As a Lawrence University alumnus and former member of the WLFM staff, I am writing to express my disappointment with the recent shutdown of WLFM’s FM signal and conversion to internet-only broadcasting. College radio is critically important in today’s climate, in which radio has become increasingly homogenized as large corporations like Clear Channel now control thousands of stations. Without college radio, non-mainstream programming is completely locked out of the airwaves. This is especially important for the Fox Valley’s minority Hmong and Hispanic communities, for whom WLFM has hosted cultural-themed radio shows for many years. Internet broadcasting means little to many of these families who cannot afford internet access. Attracting listeners will be difficult given the thousands of other broadcasters, and record labels will stop sending free promotional CDs to WLFM, a huge setback to DJs. The switch could devastate the nationally recognized Midwest Trivia Contest.
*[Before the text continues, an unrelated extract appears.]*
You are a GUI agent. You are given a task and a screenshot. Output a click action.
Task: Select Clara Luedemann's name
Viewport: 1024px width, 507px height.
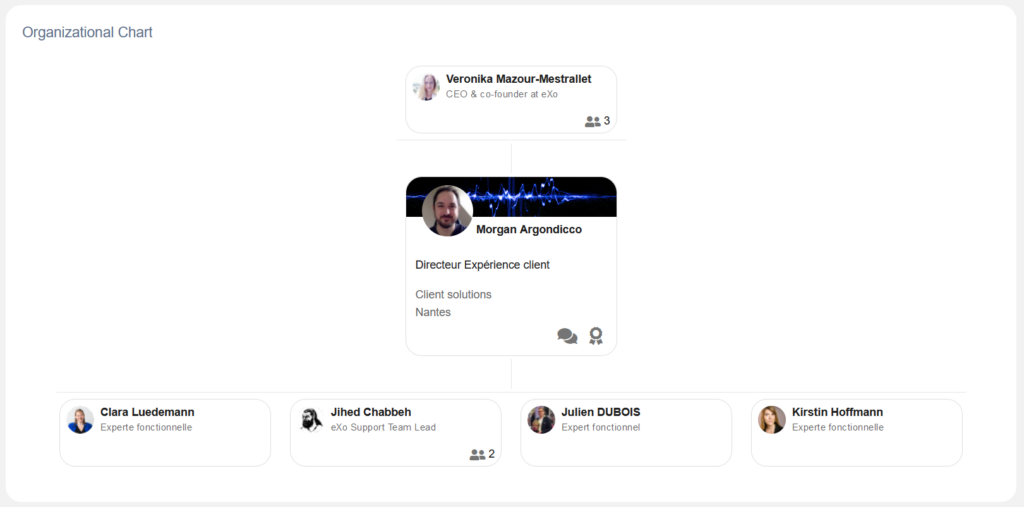[x=147, y=412]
Running a real-time call-in contest over an internet broadcast will be technically difficult, if not impossible, due to variable time delays.Lawrence should have considered operating the FM broadcast apart from Wisconsin Public Radio, as was done before 1990. A reduction to 100 watts might allow WLFM to become classified as a low power FM station, making its FCC license free. WLFM operates on old equipment, but this equipment is still working and the need to upgrade is not immediate. College radio stations across the country have similar problems and usually make ends meet by purchasing used equipment available online. Most college stations exist on a budget less than the tuition of a single Lawrence student, with many receiving less than $10,000 yearly. Lawrence spends much more on other campus activities and could easily afford this level of support to keep one of its great traditions alive.

It is appalling that Lawrence students were not consulted regarding the decision. The rapid shutdown over the summer, likely orchestrated to minimize student protest, is even worse. This disregard for students’ input has caused me to doubt my otherwise positive views of Lawrence. I sincerely hope this trend can be reversed in the near future.